Teams of coders are currently hard at work building robust systems that would handle the monitoring of changes to government websites. These systems are keeping track of what has already been taken out, because apparently, the government has already started deleting data.
Data collection is proceeding at a methodical pace. Half of the group has set out web crawlers for easily-copied government pages to send the text to the Internet Archive – a digital library that contains hundreds of billions of webpage snapshots. More data-intensive projects are tagged for the other group’s reference. This other group is referred to as “baggers” and they write custom script to scrape complicated data sets from patched-together federal websites.
“All these systems were written piecemeal over the course of 30 years. There’s no coherent philosophy to providing data on these websites,” says Daniel Roesler, chief technology officer at UtilityAPI and one of the volunteer guides for the Berkeley bagger group.
Despite the presence of hacker in the teams, DataRefuge prohibits outright hacking, so every time anyone hits a wall or “404 page not found,” they will need to legally dig deeper, which takes time.
Data that has already been removed certainly poses a problem, but it is further compounded by the fact that they don’t know when it happened or if someone else has already backed up the data.
Emptied databases on climate change
Some of the databases that have already been emptied include the Global Change Data Center’s reports archive and a NASA atmospheric CO2 dataset.
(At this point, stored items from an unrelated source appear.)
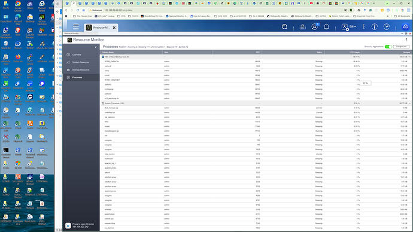The image size is (413, 232).
Task: Click the myQNAPcloud cloud icon
Action: coord(406,27)
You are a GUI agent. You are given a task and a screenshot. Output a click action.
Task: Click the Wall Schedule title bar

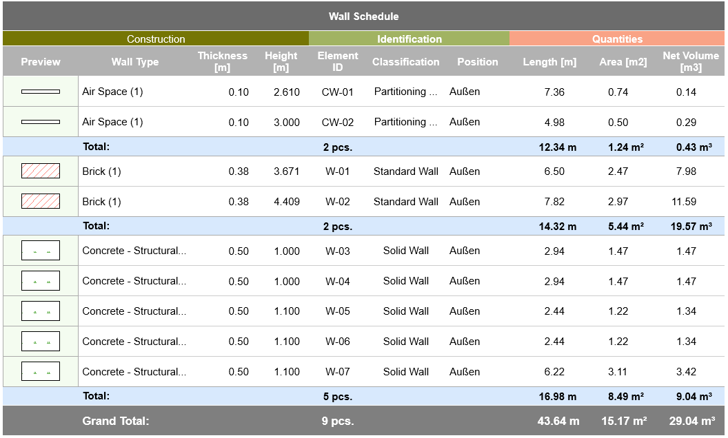point(363,16)
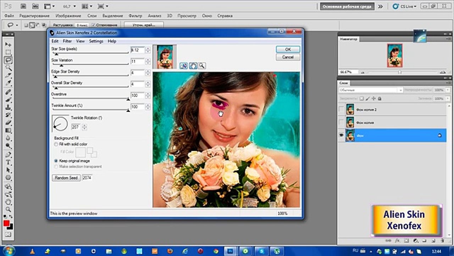454x256 pixels.
Task: Click the Twinkle Amount slider handle
Action: (128, 111)
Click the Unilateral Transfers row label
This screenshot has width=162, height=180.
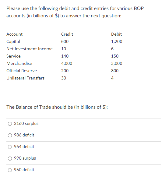point(25,78)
Plans for the long run are already being put together by two dozen or so of the most advanced software builders in the team. They are trying to create tools that would monitor and filter out changes as well as updates to the government websites.
“Climate change data is just the tip of the iceberg,” says Eric Kansa, an anthropologist who manages archaeological data archiving for the non-profit group Open Context. “There are a huge number of other datasets being threatened, with cultural, historical, sociological information.”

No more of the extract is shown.